The unexpected results, specifically for video re2, can be attributed to improper selection of this media as it fails to evoke the desired V–A attributes. Nevertheless, these unexpected results are a testimony to the benefit of the presented analyses, as they demonstrate how undesired effects can be detected and removed. They also demonstrate the benefit and efficacy of MFPCA technique in transforming a complex bivariate function into a 10-D score vector, which in turn facilitates the application of commonly-used statistical techniques on this data.

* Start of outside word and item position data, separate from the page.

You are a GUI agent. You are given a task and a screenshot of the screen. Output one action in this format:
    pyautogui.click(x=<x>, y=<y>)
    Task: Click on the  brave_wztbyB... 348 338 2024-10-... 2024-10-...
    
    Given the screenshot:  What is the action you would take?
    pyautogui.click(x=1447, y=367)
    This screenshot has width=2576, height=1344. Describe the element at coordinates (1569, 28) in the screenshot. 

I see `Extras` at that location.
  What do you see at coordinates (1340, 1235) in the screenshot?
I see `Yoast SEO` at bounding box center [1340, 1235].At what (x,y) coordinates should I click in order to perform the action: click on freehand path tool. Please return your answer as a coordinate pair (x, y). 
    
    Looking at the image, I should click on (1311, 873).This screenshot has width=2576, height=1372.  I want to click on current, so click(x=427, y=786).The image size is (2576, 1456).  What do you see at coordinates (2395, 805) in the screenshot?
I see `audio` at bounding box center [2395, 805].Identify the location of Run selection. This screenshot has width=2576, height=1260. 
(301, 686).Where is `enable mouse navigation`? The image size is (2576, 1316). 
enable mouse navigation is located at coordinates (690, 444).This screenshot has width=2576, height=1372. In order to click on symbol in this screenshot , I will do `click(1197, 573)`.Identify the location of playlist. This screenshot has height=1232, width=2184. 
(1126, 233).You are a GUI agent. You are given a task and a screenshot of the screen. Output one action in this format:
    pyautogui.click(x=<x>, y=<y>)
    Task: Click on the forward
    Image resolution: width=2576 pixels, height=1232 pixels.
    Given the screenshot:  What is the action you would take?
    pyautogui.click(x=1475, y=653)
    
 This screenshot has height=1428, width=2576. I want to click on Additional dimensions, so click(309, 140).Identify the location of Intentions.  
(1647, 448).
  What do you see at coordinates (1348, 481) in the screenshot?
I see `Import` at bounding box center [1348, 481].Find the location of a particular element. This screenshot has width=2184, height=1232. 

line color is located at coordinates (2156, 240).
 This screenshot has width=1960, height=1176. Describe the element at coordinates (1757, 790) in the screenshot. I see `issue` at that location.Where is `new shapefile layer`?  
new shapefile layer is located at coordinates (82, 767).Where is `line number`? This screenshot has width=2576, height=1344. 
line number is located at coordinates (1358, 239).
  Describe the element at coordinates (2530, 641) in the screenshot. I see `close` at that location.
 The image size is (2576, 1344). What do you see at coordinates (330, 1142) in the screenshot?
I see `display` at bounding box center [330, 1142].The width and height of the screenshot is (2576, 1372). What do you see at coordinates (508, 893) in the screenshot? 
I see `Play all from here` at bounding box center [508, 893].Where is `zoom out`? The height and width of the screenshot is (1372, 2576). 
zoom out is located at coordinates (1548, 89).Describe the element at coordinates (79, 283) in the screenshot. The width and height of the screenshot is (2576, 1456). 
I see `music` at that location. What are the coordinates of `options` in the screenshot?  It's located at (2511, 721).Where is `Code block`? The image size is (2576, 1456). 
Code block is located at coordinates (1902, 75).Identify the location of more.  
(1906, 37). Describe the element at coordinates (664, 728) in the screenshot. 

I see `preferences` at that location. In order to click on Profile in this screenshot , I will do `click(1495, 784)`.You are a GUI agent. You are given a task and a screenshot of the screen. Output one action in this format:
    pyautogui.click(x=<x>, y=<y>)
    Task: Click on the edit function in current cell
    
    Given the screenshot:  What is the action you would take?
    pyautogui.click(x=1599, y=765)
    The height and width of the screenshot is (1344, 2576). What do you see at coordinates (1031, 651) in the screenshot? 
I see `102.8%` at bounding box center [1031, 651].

The MFPCA approach can indeed be used to determine the ground truth (or characteristic) for the different videos, which is another major challenge in AC. To this end, diverging (or ‘outlying’) annotations for a video were determined using robust MD and removed from the data. Subsequently, characteristic annotation for that video was determined by evaluating the mean functional representation for the remaining annotations. While this approach works as expected for most videos, for some (like br1 and sc1) the MD method doesn’t find any outlying annotations. This unexpected result can be attributed to high within-video variances and demonstrates a limitation of this approach. Nonetheless, these results might improve by choosing a different distance measure or changing the criterion used to determine outliers.
At the onset of this paper, we introduced several challenges and current approaches to continuous annotation in AC. The use of our annotation interface (JERI) and the subsequent FDA-based analyses presented here address most, albeit not all, of these challenges. For example, the issue of inter-annotator delay is another major issue faced in continuous annotations. Also, as presented above, our approach has some shortcomings. Nevertheless, given that this is one of the initial, if not the first, attempts at using FDA methods for solving common problems in AC, we plan to further develop on these methods to improve their performance. Also, other FDA methods, such as landmark registration, can be extended to this type of subjective data to address inter-annotator delay in annotations.